Spain may zap, burn, crush plague of rodents
Daniel Woolls
Associated Press
Aug. 15, 2007 12:00 AM
MADRID, Spain - What's a country to do with a millions-strong plague of crop-munching rodents? Ideas abound for Spain's Castille-Leon region to quell its infestation: Burn them. Drown them. Choke them with engine exhaust. Squish them with a rolling pin attached to a plow.
Then there's this doozy from a government veterinarian: Zap these mouselike animals called voles with earsplitting ultrasound, using a military pincer movement to herd them together for a death blow with water or fire.

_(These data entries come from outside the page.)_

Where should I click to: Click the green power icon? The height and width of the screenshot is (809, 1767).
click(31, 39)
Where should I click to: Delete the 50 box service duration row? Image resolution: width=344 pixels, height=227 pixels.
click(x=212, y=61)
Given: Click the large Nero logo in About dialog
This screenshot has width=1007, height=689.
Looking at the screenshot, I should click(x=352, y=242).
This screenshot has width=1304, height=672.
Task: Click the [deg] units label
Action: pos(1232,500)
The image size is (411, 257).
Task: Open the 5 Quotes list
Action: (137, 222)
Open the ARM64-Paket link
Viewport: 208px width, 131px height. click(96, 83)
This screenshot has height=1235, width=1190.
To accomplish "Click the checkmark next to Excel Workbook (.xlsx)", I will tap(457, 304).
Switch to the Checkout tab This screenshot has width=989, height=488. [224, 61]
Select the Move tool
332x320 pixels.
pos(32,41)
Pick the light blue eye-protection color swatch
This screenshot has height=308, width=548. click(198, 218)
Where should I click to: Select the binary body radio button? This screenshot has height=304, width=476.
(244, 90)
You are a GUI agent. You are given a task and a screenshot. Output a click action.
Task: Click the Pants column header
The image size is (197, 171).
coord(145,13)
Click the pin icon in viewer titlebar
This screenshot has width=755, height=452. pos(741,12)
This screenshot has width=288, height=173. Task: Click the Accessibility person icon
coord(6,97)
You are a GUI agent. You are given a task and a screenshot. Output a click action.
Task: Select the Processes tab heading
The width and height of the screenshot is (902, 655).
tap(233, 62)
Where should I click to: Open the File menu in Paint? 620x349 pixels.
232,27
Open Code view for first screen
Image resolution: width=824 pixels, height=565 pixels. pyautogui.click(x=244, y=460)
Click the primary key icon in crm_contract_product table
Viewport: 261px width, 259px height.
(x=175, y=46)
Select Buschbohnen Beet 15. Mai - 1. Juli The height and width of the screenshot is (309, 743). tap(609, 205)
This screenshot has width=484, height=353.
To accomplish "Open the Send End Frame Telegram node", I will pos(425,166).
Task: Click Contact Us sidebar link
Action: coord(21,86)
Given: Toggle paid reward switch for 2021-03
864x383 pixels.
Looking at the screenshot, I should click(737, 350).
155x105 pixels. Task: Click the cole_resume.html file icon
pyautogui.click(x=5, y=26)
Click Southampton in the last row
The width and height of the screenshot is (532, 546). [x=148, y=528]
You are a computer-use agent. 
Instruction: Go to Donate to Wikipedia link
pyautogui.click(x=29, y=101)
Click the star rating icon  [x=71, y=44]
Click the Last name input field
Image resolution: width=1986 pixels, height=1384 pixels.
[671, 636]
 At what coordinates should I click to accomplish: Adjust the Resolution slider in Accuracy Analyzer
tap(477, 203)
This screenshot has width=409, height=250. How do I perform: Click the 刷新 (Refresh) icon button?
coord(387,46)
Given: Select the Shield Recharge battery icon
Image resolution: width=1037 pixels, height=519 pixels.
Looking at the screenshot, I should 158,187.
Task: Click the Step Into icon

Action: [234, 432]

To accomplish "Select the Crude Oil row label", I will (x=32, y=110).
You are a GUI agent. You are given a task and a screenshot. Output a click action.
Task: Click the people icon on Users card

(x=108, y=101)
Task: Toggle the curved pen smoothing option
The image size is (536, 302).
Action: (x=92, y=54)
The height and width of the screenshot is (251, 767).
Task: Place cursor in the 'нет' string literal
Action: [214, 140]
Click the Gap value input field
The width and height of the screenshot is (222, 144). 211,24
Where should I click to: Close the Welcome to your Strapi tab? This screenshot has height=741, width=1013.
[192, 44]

The government of Castille-Leon, a northern region that is one of Spain's agricultural heartlands, began burning harvested farmland last week to try to wipe out an invasion that has now mushroomed into an agricultural nightmare.
Farm organizations initially estimated the mysterious vole infestation at 7.5 million wee intruders. But Jose Carlos Pinero, a veterinarian with the Castille-Leon regional health department and proponent of the ultrasound eradication idea, said Tuesday that scientists now believe there are hundreds of millions of the pests - perhaps as many as 700 million.
The government says it is flummoxed as to what is causing the infestation.
Pinero presented his ultrasound plan to the government on Monday and said he expects an answer soon.
It would work like this: zap the animals with ultrasound devices - inaudible to humans but excruciating for voles - from two directions, shooing them toward a designated point where they could be drowned or burned.
Pablo Villar, mayor of the town of Villalar de los Comuneros, population 500, tried out a huge iron tube tied the back of a farm plow. The idea is to loosen the soil and uncover the voles' hideouts, then crush them with the roller.